(Beginning of INPUT DATA)
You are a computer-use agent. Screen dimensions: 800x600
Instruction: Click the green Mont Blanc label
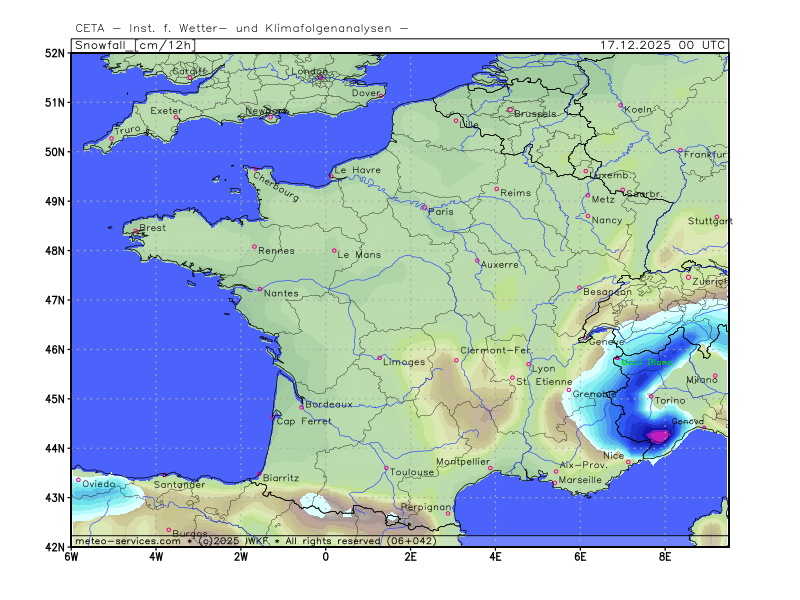click(646, 363)

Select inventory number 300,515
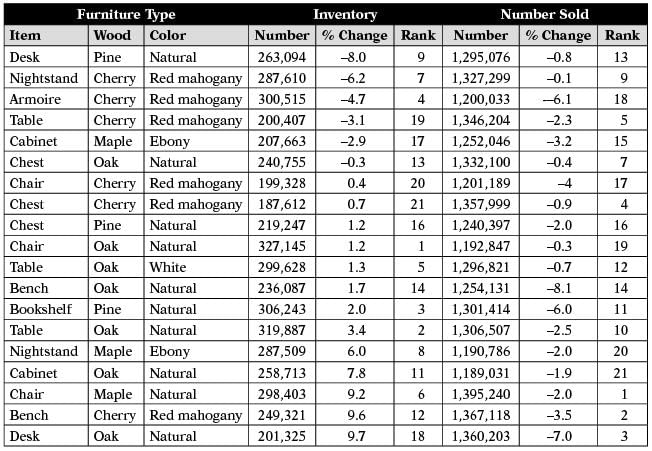click(282, 99)
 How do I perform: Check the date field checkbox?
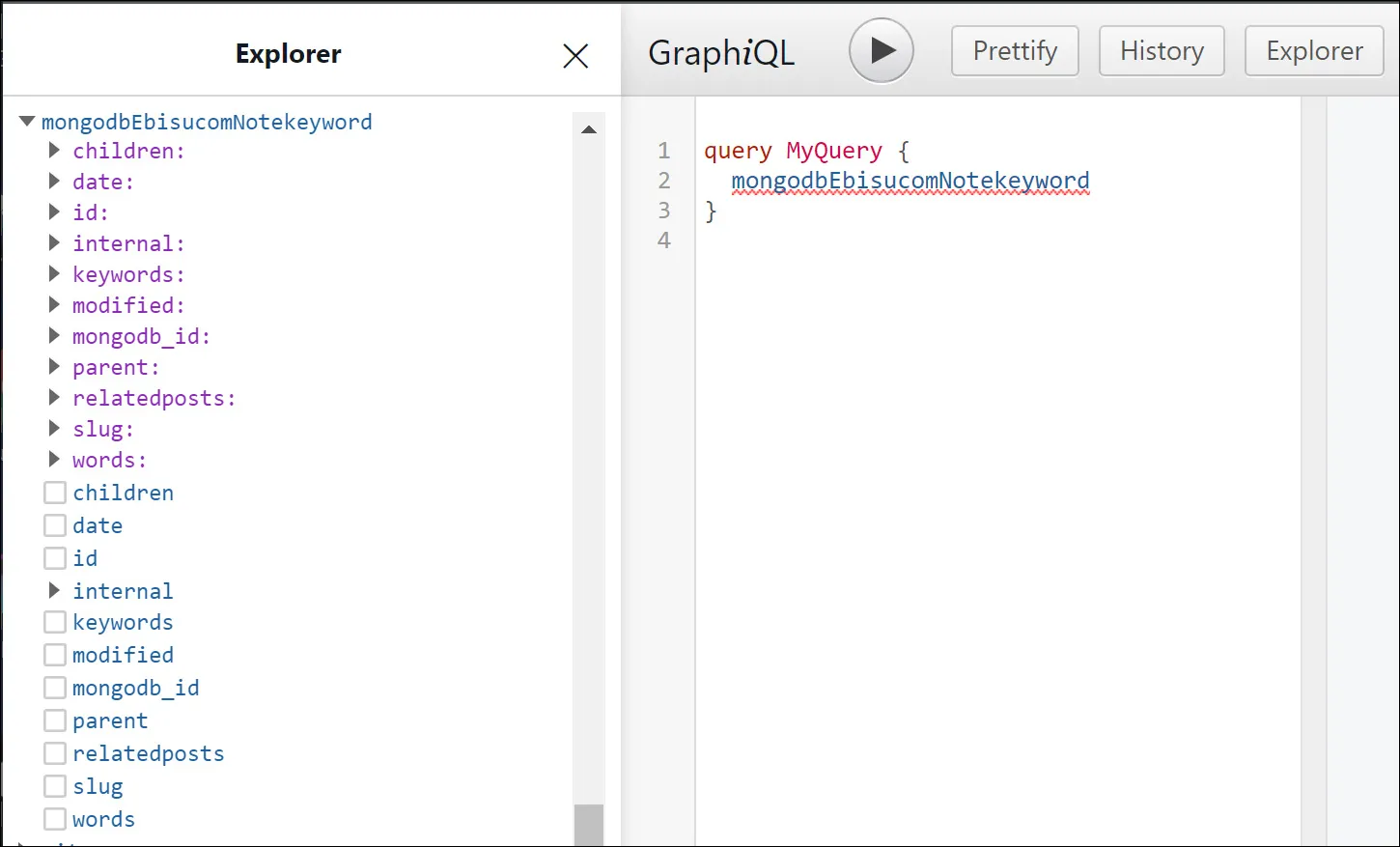coord(55,525)
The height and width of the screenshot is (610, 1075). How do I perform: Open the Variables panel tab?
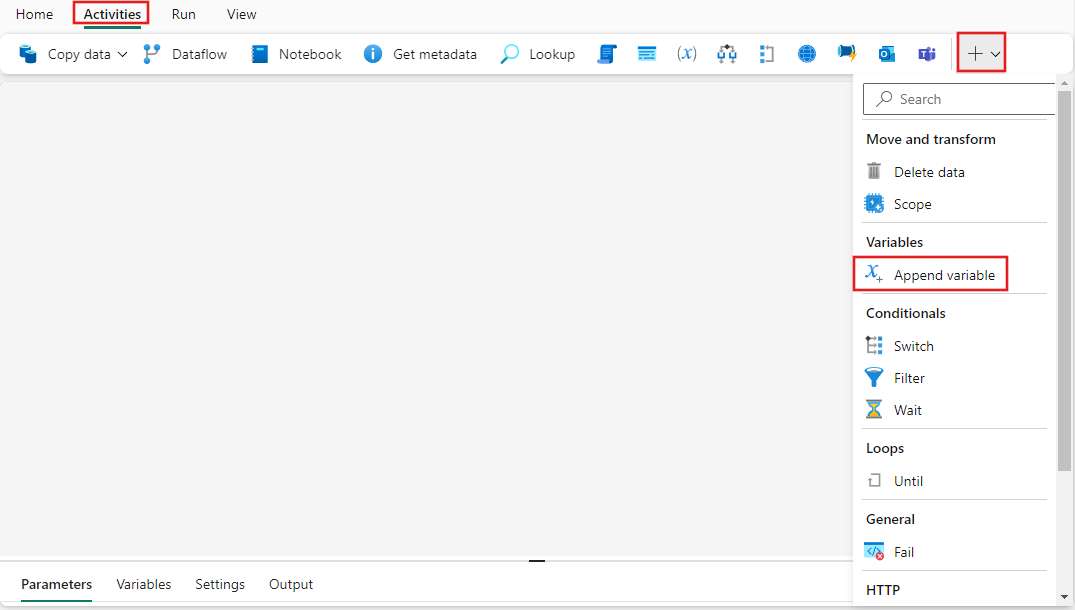pos(144,585)
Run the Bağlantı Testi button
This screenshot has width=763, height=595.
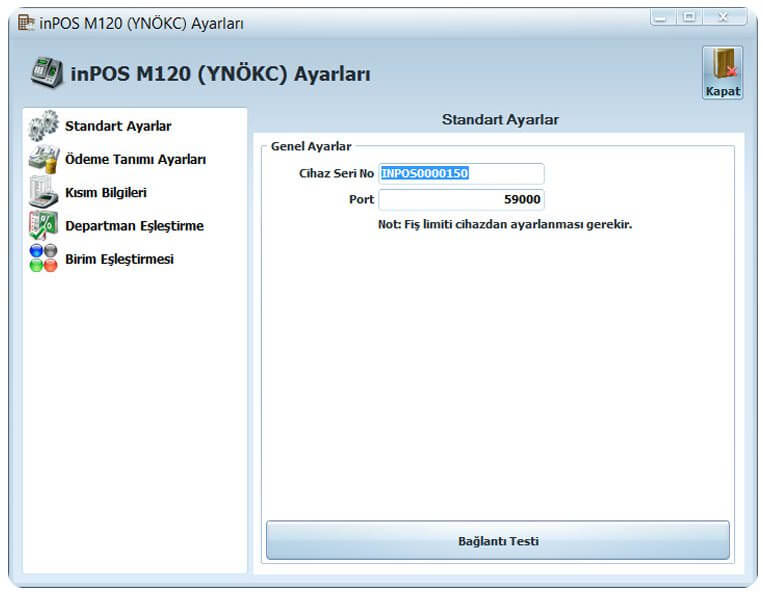click(x=498, y=541)
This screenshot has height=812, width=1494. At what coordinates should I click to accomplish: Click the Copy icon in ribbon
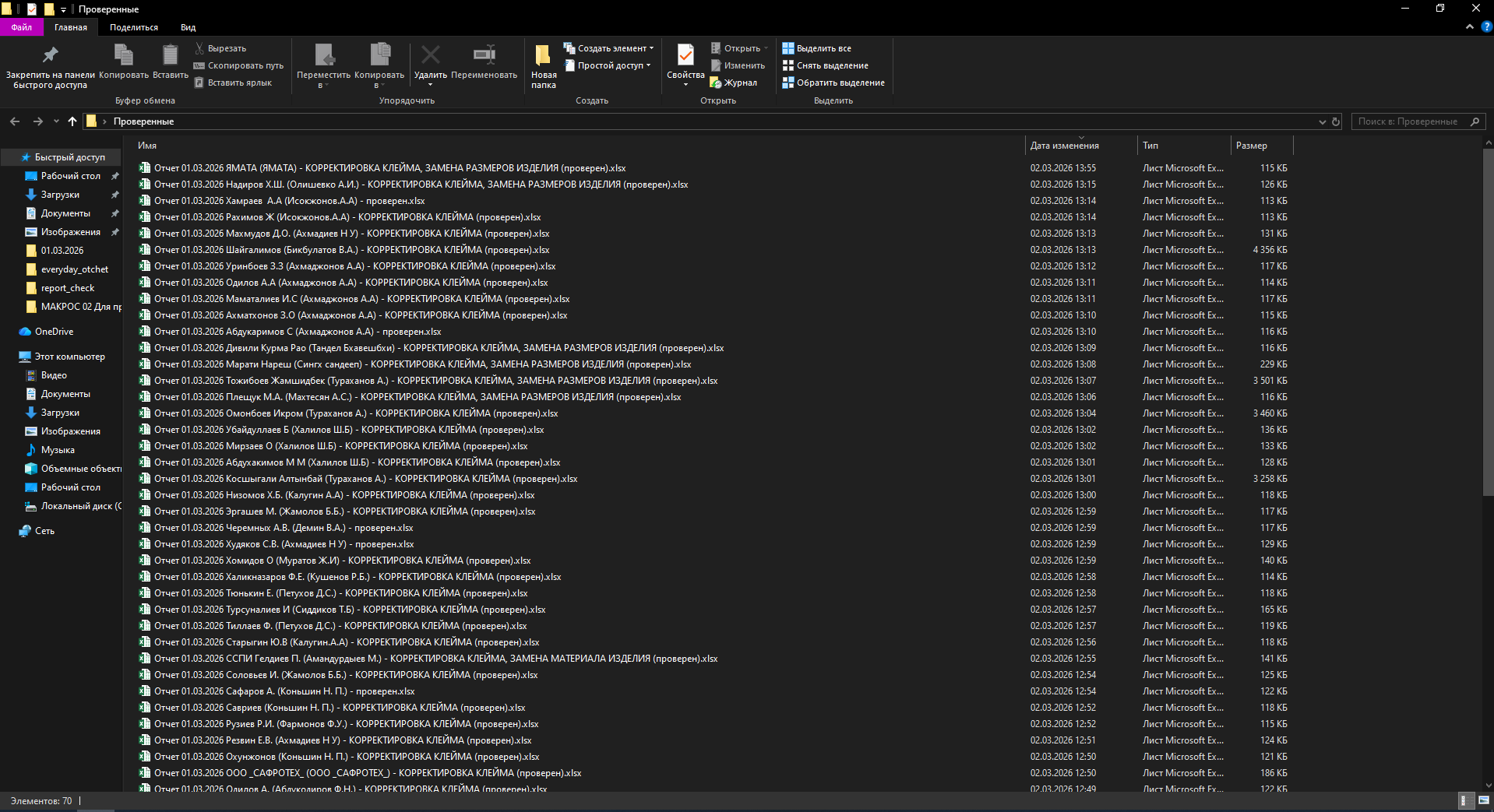click(x=124, y=55)
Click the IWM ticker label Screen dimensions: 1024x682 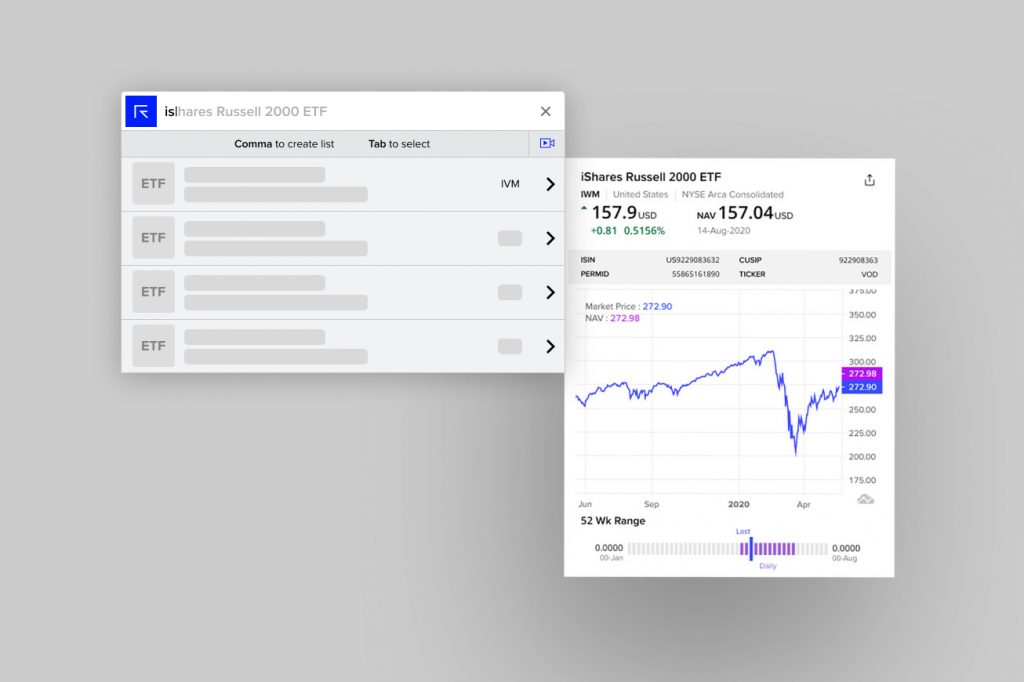pyautogui.click(x=589, y=194)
(End of INPUT DATA)
**ACTION ITEM:** Return exactly the lines that appear in the data above between the line containing "Select inventory number 300,515" and the line containing "Run the Bağlantı Testi button", both of which are included, and leave the pictures out.

**TASK OUTPUT:**
Select inventory number 300,515
click(282, 99)
 How do I perform: Check the date field checkbox?
coord(55,525)
The height and width of the screenshot is (610, 1075). How do I perform: Open the Variables panel tab?
pos(144,585)
Run the Bağlantı Testi button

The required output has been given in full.